I regularly get told by various readers that people are more woke than I give them credit for. Yet every April, I still see them sharing posts with puzzle pieces, promoting Autism Speaks, and sharing disability inspiration videos about exceptional autistic people who defy the odds. Not to mention sending parents like me info about holistic cures, yoga asanas, and special diets.

I hear organizations talk all the time about being inclusive, but telling us that one or both of our children cannot be in their spaces.

As a parent, I have been kept standing at many metaphorical doors for nearly two decades, and the only time I finally get someone talking to me face to face is when I decide to leave, because the people who serve as gate keepers now cannot face that I have known all along how effectively they do their dwarapalaka jobs. Some of those exit interviews have been full of such CYA BS that their pollution has taken a lot for me to wash off.

People don’t say outright transphobic and anti-disability things. They wrap the aloo of rejection in parathas of smiling denial. And they make sure their social power structures stay intact. So you become cast as a sole agent of transgression who is now no longer a problem, and the organization still gets to appear inclusive. And they can still have photo ops with kids whose parents are less intractable.

To a lot of people, trans folks just living their lives is such a source of disgust and discomfort that yes, visibility is an act of self love. Autistic people reacting to the world in their own way, and insisting on their right to refuse the search for a cure are misguided and angry. And etc.

I am very moved by how R has taken ownership of what his chosen path will look like. This is what visibility should look like to the rest of us. We should feel a calling to support freely made choices, rather than maintain existing structures and ask neuroqueer folk to warp themselves into compliance. If they want to spend time with their families of origin, the price should not be an expectation to mask autistic traits and be closeted.

It’s also important to admit that, since many autistic and LGBTQ spaces are not BIPOC friendly, it is absolutely okay and understandable if not everyone feels safe to be visible, or wants to be about celebrating in mostly white spaces. No one gets to dictate those things. I have written about this before, but merely saying you are diversity friendly is not at all how a marginalized person might experience you.

It’s been a journey for me to perceive what embodiment can look like. And you know I will bring this back to what desi parenting and shared community often enact on each generation. I believe that neuroqueer folk don’t exist merely to better us. Their chosen families do not have to be built from surviving the ash pile of our terrified shame.
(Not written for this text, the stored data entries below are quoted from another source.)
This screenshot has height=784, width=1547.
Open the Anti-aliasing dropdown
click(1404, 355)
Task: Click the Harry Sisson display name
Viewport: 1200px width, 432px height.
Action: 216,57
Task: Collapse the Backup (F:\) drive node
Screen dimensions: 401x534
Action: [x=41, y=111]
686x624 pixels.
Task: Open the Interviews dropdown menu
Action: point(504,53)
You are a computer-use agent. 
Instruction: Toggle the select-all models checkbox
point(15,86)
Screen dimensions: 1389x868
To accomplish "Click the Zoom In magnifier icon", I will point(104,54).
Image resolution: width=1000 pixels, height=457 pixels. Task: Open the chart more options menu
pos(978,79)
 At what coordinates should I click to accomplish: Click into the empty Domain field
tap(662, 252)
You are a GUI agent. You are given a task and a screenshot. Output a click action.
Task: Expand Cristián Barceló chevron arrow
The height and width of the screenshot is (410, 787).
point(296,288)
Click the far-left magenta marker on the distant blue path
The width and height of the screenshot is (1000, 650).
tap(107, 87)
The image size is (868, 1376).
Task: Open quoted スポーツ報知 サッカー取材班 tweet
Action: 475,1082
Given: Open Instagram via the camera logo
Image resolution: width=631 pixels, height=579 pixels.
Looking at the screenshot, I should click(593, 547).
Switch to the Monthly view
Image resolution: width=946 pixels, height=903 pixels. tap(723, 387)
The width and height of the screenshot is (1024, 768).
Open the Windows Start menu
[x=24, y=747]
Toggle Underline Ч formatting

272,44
They should be able to have all of it–openness about their truths, love and tangible support from the people who birthed and raised them, and infinite mutual love from their cultivated families.

What’s our job as parents? To open our mouths and talk about our kids without apology; to open our resources and make sure our kids get access to affirming healthcare and support, including mental health treatment if desired; and to open our minds to the possibilities of what our children’s future families might look like. By virtue of being an elder, I have power. I want to use it in ways that create more choices for my beloved no-longer-babies. And if something I’m doing is not working, I want to make sure I keep cultivating flexibility of thought rather than succumbing to my urge to retreat. It is now time for me to allow my children to be my teachers.

Like any other spiritual path, more facets will become visible to me as I learn to use my senses differently.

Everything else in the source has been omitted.